Obiettivo 1: Ricopia parola per parola, dall'inizio alla fine, il testo su Cristiano Lucarelli e il Corriere di Livorno riportato qui sotto.

Brano citato:
Quando Cristiano Lucarelli decise di chiudere il giornale dove lavoravo, il Corriere di Livorno, non sprecò il suo tempo per presentarsi in redazione a dircelo. Mandò una specie di commercialista che gli faceva da specie di braccio destro e credeva di essere un manager ma era solo una specie di galoppino. Molti di noi dovevano avere stipendi arretrati, in qualche caso fino a 6 o 7. Insieme agli arretrati, sparì anche Lucarelli, come Houdini, anzi era già sparito da un pezzo. Non si presentò a un solo incontro di quelli richiesti dai sindacati e dalla politica della mia città, sia pure riluttante perché sempre così attenta a non rovinare troppo i legami vecchi e nuovi. Così Lucarelli se ne fregò degli arretrati che ora invece pretende per i calciatori che allena a Messina, con poco successo come sempre gli è accaduto finora.
Perché vi racconto questa storia? Perché ve la racconto in prima persona, poi, con uno strappo alla regola di buona creanza che prova a rispettare chi fa il cronista? Perché quella di Lucarelli è la perfetta fake news e io mi ci sono ritrovato dentro. Anzi, è una perfetta fake news seriale, perché i giornali continuano a raccontarla sempre allo stesso modo, nonostante sia il modo sbagliato. Cioè dimenticando, rimuovendo pezzi. Per indolenza o per non rovinare la storia “perfetta”. A volte forse lo ha fatto anche questo giornale e forse l’ho fatto io stesso.

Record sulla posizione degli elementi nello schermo
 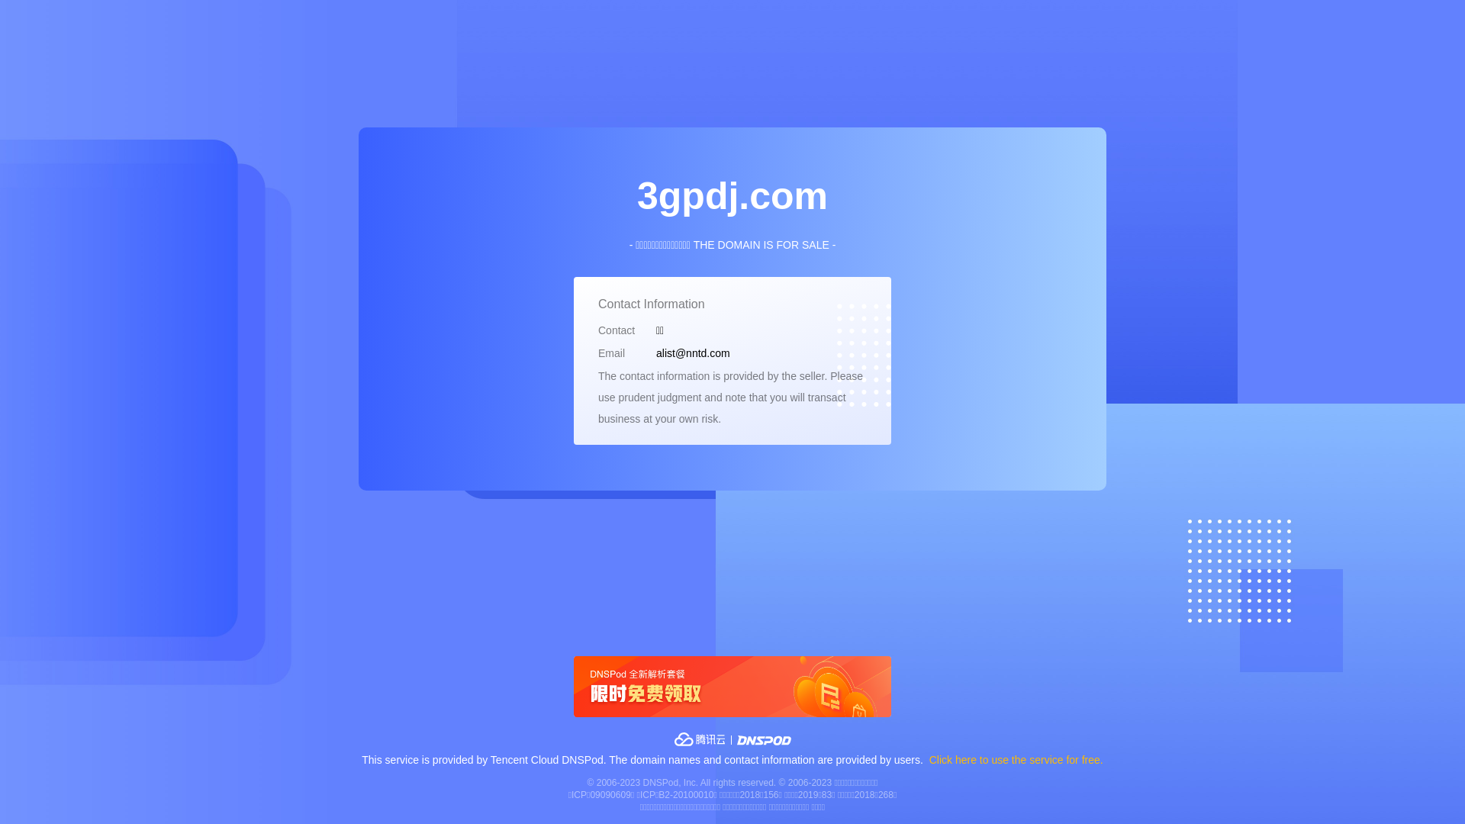 I want to click on 'Click here to use the service for free.', so click(x=1016, y=759).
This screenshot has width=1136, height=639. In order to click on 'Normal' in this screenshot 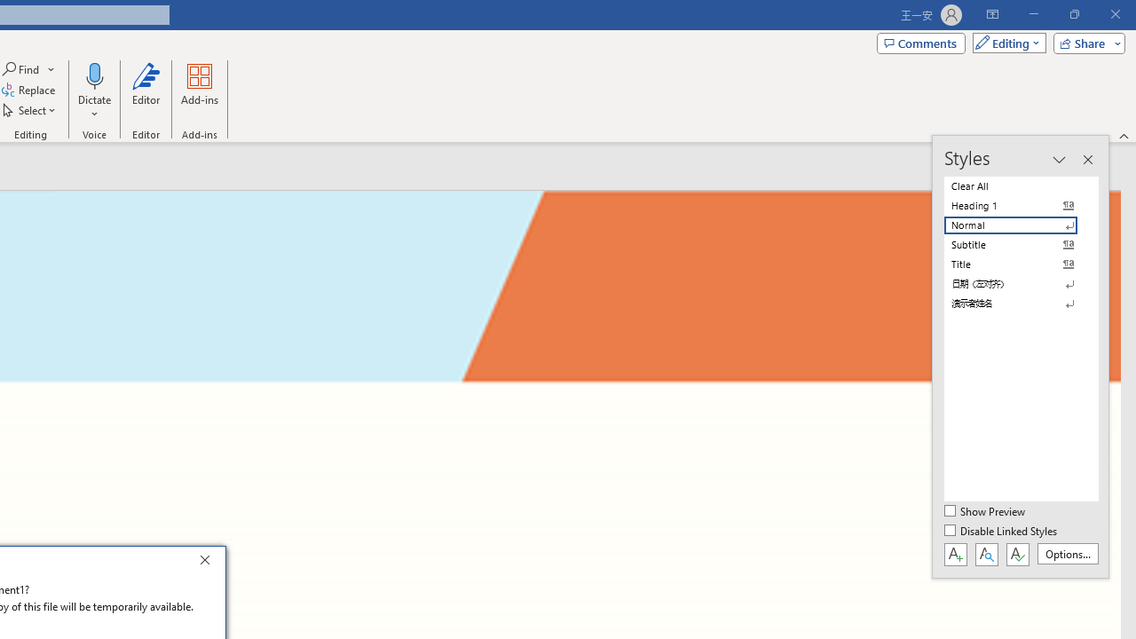, I will do `click(1021, 225)`.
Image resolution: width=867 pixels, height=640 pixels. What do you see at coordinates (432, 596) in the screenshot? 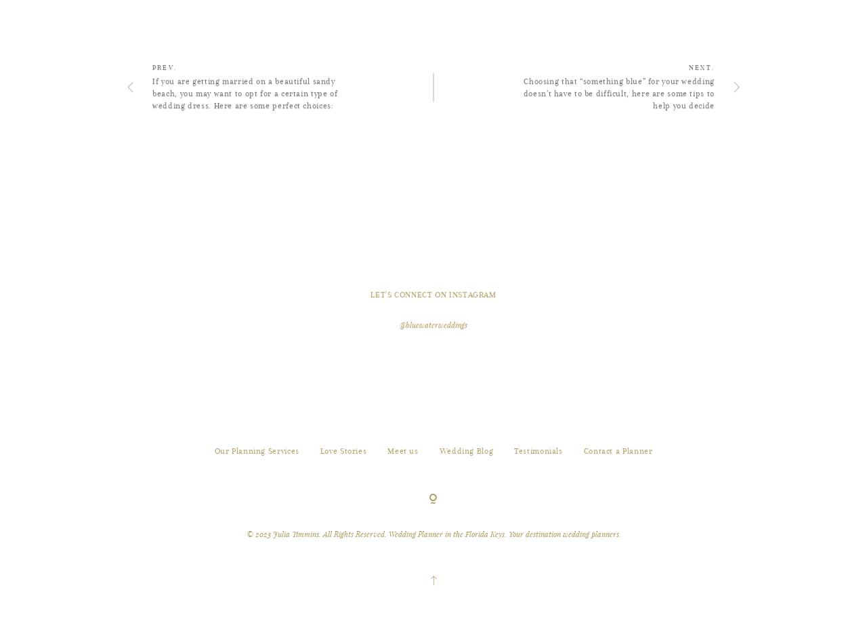
I see `'© 2023 Julia Timmins. All Rights Reserved. Wedding Planner in the Florida Keys.  Your destination wedding planners.'` at bounding box center [432, 596].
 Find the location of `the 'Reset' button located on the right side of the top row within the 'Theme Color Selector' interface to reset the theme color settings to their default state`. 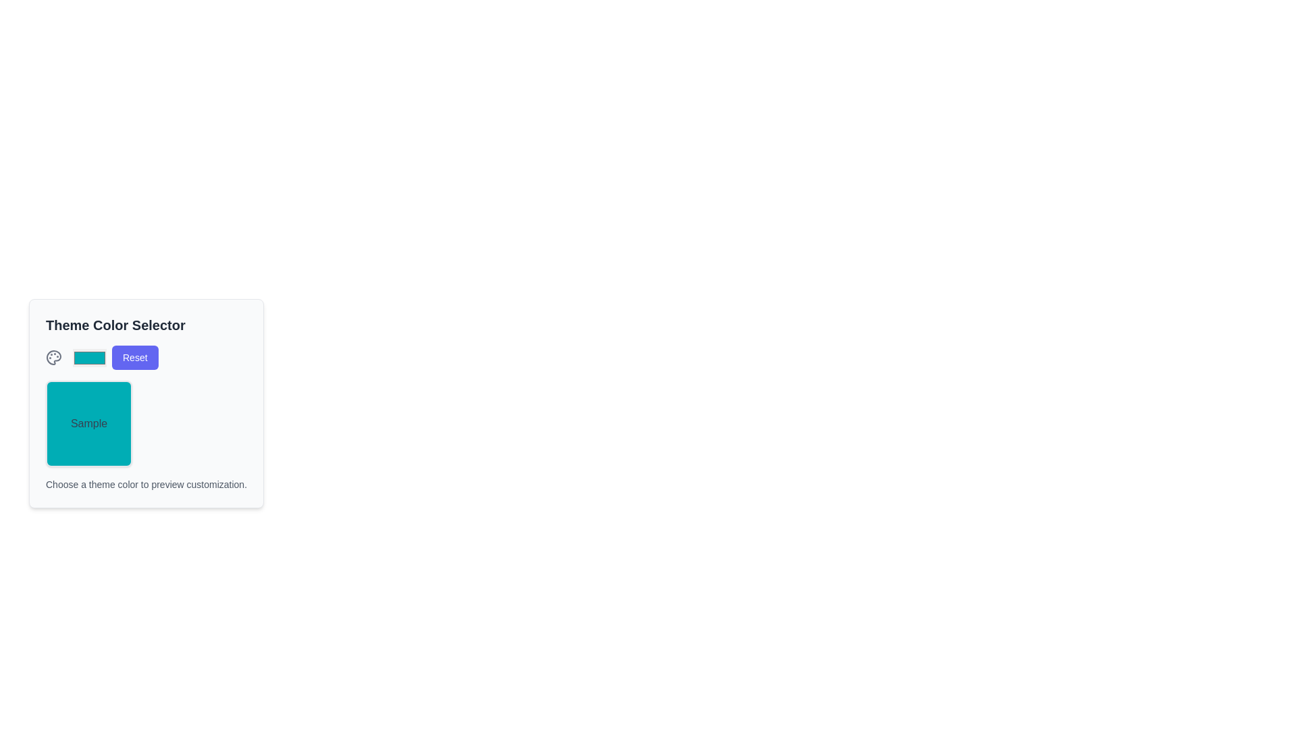

the 'Reset' button located on the right side of the top row within the 'Theme Color Selector' interface to reset the theme color settings to their default state is located at coordinates (135, 356).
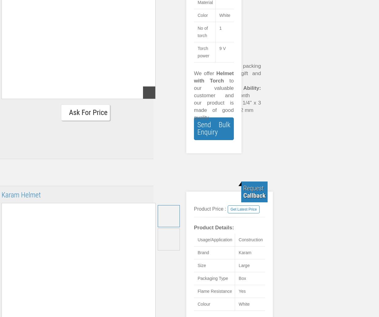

Obiettivo 2: Cita fedelmente, dai record, la parte che comincia con la riga contenente "Image resolution: width=867" e termina con la riga contenente "center [432, 596].", entrambe comprese. Non includere le immagini nella risposta.

Risposta completa 1:
Quando Cristiano Lucarelli decise di chiudere il giornale dove lavoravo, il Corriere di Livorno, non sprecò il suo tempo per presentarsi in redazione a dircelo. Mandò una specie di commercialista che gli faceva da specie di braccio destro e credeva di essere un manager ma era solo una specie di galoppino. Molti di noi dovevano avere stipendi arretrati, in qualche caso fino a 6 o 7. Insieme agli arretrati, sparì anche Lucarelli, come Houdini, anzi era già sparito da un pezzo. Non si presentò a un solo incontro di quelli richiesti dai sindacati e dalla politica della mia città, sia pure riluttante perché sempre così attenta a non rovinare troppo i legami vecchi e nuovi. Così Lucarelli se ne fregò degli arretrati che ora invece pretende per i calciatori che allena a Messina, con poco successo come sempre gli è accaduto finora.
Perché vi racconto questa storia? Perché ve la racconto in prima persona, poi, con uno strappo alla regola di buona creanza che prova a rispettare chi fa il cronista? Perché quella di Lucarelli è la perfetta fake news e io mi ci sono ritrovato dentro. Anzi, è una perfetta fake news seriale, perché i giornali continuano a raccontarla sempre allo stesso modo, nonostante sia il modo sbagliato. Cioè dimenticando, rimuovendo pezzi. Per indolenza o per non rovinare la storia “perfetta”. A volte forse lo ha fatto anche questo giornale e forse l’ho fatto io stesso.

Risposta completa 2:
Image resolution: width=867 pixels, height=640 pixels. What do you see at coordinates (432, 596) in the screenshot? 
I see `'© 2023 Julia Timmins. All Rights Reserved. Wedding Planner in the Florida Keys.  Your destination wedding planners.'` at bounding box center [432, 596].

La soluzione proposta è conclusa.